WTO trade talks machine revs up after U.S. visit
In fact, he was rebuffed on matters of substance.
Kirk, showing continuity with the previous administration of George W. Bush, said the United States wanted to see more market opening in big emerging countries like Brazil, India, China and South Africa. He repeated the call in a major speech on Monday.
But Brazil's WTO ambassador, Roberto Azevedo, told Wednesday's meeting that no one who argued there were major imbalances in the package currently being negotiated would get very far.
Another idea of Kirk's, designed to offer a new way forward in the talks, also met a cool reception, but is still being pursued by the United States.
Kirk took up a Canadian proposal to move beyond the current focus of talks which aim to reach an outline deal on the formulas for cutting tariffs and subsidies, known in WTO jargon as modalities, and go straight into detailed bilateral negotiations on cutting individual tariffs, known as scheduling.
U.S. ambassador Peter Allgeier told Wednesday's meeting this was not about skipping modalities or dropping multilateral talks but supplementing them in the interests of transparency.
Negotiators would have a clear idea of what they would get in sectors that interest them, giving them more confidence to negotiate the overall deal.
This approach met with more understanding.
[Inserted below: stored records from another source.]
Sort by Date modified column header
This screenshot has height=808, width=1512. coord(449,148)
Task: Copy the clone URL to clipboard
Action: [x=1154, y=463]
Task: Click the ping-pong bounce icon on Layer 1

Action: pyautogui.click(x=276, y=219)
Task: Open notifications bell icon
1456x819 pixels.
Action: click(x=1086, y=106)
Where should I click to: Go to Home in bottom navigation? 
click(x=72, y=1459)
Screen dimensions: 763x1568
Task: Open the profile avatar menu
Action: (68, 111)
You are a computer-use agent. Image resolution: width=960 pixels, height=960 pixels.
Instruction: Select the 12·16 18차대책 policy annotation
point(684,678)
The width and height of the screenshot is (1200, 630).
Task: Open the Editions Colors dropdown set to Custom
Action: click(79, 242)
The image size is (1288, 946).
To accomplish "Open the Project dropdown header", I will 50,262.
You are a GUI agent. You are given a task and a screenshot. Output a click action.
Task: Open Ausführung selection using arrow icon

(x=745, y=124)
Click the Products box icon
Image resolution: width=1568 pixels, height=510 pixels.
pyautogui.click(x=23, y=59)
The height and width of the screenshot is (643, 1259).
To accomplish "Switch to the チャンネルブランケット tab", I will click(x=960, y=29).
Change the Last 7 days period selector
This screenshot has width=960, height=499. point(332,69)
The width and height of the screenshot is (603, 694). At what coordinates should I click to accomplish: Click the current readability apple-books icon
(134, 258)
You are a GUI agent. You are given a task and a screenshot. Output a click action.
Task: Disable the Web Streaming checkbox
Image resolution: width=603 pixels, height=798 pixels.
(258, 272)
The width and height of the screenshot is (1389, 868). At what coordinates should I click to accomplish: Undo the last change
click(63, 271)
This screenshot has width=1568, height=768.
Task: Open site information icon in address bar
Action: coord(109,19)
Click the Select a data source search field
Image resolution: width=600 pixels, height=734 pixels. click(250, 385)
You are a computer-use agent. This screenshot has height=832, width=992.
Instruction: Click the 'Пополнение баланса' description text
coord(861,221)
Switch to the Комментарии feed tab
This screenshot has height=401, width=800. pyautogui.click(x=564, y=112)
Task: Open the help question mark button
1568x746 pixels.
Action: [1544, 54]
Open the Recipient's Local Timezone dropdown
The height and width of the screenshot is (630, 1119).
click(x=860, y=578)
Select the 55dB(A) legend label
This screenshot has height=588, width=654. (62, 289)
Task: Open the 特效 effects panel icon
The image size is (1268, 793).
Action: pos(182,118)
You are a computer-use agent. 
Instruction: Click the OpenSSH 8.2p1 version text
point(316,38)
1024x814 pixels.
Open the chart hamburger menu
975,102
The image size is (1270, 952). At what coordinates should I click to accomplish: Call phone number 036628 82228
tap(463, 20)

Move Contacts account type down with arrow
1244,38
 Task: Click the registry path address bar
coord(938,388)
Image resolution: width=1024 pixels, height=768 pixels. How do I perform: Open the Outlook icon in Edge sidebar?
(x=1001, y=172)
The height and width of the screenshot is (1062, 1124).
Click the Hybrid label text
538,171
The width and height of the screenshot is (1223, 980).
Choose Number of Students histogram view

"We have to have conversations with each other, and for political reasons we haven't been able to do that," said the trade official. "People seem much more ready to start talking."
It could work like this. A U.S. negotiator sits down with her Indian counterpart to get a sense of how many U.S. tractors India would be willing to import, and at what duty. In return, the Indian diplomat would make clear how many temporary work visas India would seek in return.
In fact, the WTO is training diplomats and officials on scheduling in the week of July 13, the chairman of negotiations on industrial goods, Swiss ambassador Luzius Wasescha, said.
This was intended to help them understand the complex process, not skip modalities, he told a briefing.
Wasescha said negotiations on creating duty-free zones in individual industrial sectors such as chemicals or textiles -- one of the issues that torpedoed last July's talks -- had moved on from a rich-poor confrontation to an objective and technical examination of opportunities for importers and exporters.
"For the time being we have succeeded to bring this discussion on a factual level and we no longer have... theological discussions," he said.